(1.) The respondent, Sri S. N. Das Gupta, is a Fellow of the Institute of Chartered Accountants and practices his profession in Calcutta. For the years 1942, 1943 and 1944 he was the Auditor of the Aryan Bank Limited, which has since gone into liquidation and in fact acted as such Auditor. The reports he made were in terms of the usual formula, but those for the first two years were made subject to special reports. After the failure of the Bank, certain criminal proceedings were commenced against its Managing Director, the Director in Charge, the Secretary and another Director, which resulted, in the end, in the conviction of the first two accused persons of conspiracy to falsify the accounts of the Bank and of publication of false balance-sheets. In those criminal proceedings, the respondent was a prosecution witness and it appears that not only the records of the Bank, but his personal papers as well were seized in the course of the investigation. The criminal proceedings terminated with the appellate judgment of this High Court, given in August, 1952.
(2.) On 4-2-1954, one Sri B.K. Kaul, Deputy Secretary to the Government of India, Ministry of Finance, Department of Economic Affairs, addressed a letter to the Secretary of the Institute in which he stated that the balance-sheets and the profit and loss accounts of the Aryan Bank Limited for the years 1942, 1943 and 1944 did not exhibit a true and correct view of the state of the Bank's affairs and he asked that such action as the Institute might deem fit might be taken against the respondent. According to the informant, the Bank had resorted to manipulation of accounts on an extensive scale during the period covered by the respondent's audit. As instances, he alleged that in 1943, the Bank had purported to allot a pro'digious number of shares to certain concerns in which the Managing Director or his relatives were interested and this it had done not on receipt of any actual payment in cash, but by opening fictitious loan accounts in the names of the allottees or non-existent persons and showing the money as paid out of such loans.
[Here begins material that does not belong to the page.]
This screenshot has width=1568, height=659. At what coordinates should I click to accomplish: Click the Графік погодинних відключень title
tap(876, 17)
In the same year, the Bank had purported to pay a large sum to one A.C. Chakraborty, one of its Directors, as commission in respect of the sale of those very shares. In 1944, the Bank had shown in its Fixed Deposit Ledger certain large sums as received on. fixed deposit on a single day from certain concerns in which the Managing Director was interested, but the Cash Book of the Bank did not show any corresponding entries on the relevant date. It was also alleged that on a certain date in 1944, the Cash Book showed a cash balance of about Rs. 5,00,000/-, although the actual balance on that date was a little over Rs. 1,000/- only.
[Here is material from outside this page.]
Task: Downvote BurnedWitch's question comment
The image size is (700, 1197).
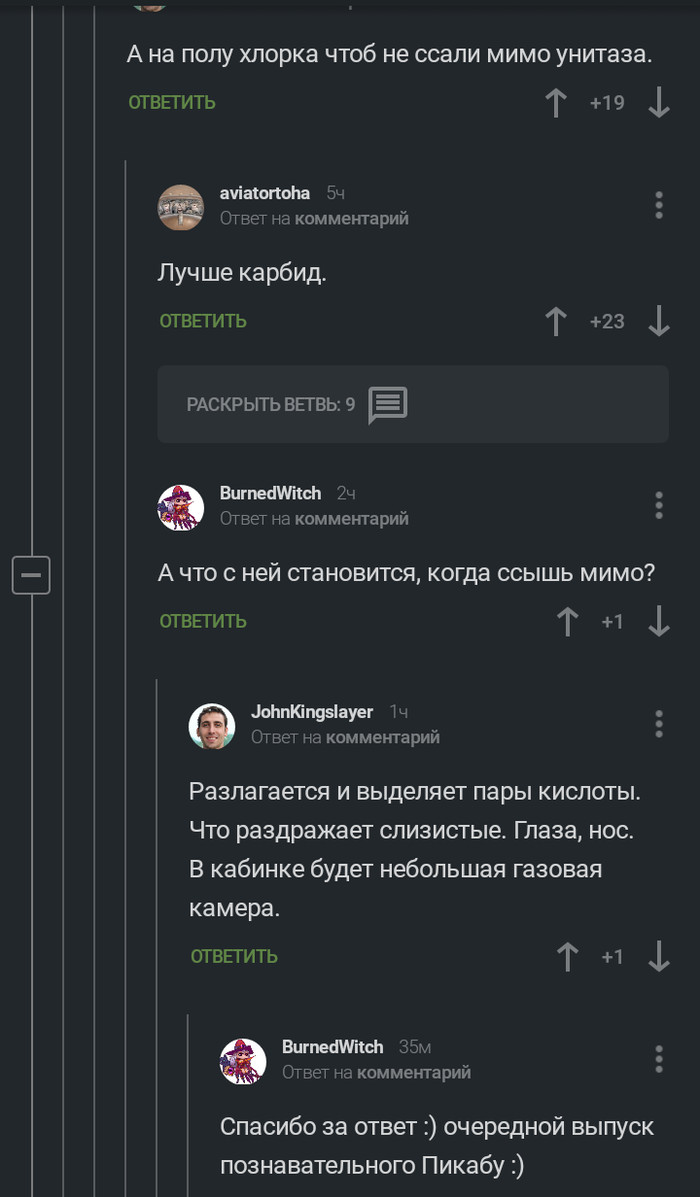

(3.) On receipt of the complaint, the Institute issued the usual notice to the respondent who filed his written statement in due course. With respect to the issue of the shares, his defence wad that he had examined the relevant books and papers and found them to be in order and it was not possible for him, nor was it his duty as a statutory Auditor, to do more or investigate whether the allottees were relatives of the Managing Director or concerns in which he was interested or whether they existed in fact. If loans had been granted to share-holders, there was nothing per se illegal in such transactions. As regards the fixed deposit receipts, the respondent pleaded that the entries in the Fixed Deposit Ledger, which was only a subsidiary book, could not be decisive, because the entries might be wrong, but if the General Ledger was tallied with the Cash Book, the deposits would be found to have been actually made, it might also be that the entries in the Fixed Deposit Ledger related only to renewals. As to the payment of a commission to A.C. Chakraborty the respondent pointed out that in 1943 there was no Director of the Bank of that name at all, but, in any event, payment of a commission to a Director for the sale of shares was not illegal, if the same was permitted by the Articles of Association. As regards the cash balance on a certain date in 1944, the respondent pleaded that an Auditor was concerned only with the cash balance on the day of the closing of the accounts, but it was not his duty to check and certify the cash balance on any particular day in the middle of the year. While taking these specific pleas, the respondent also stated that he had been unable to obtain his papers from the Courts and the police within the short time given to him and he had, therefore, been compelled to rely entirely on his memory.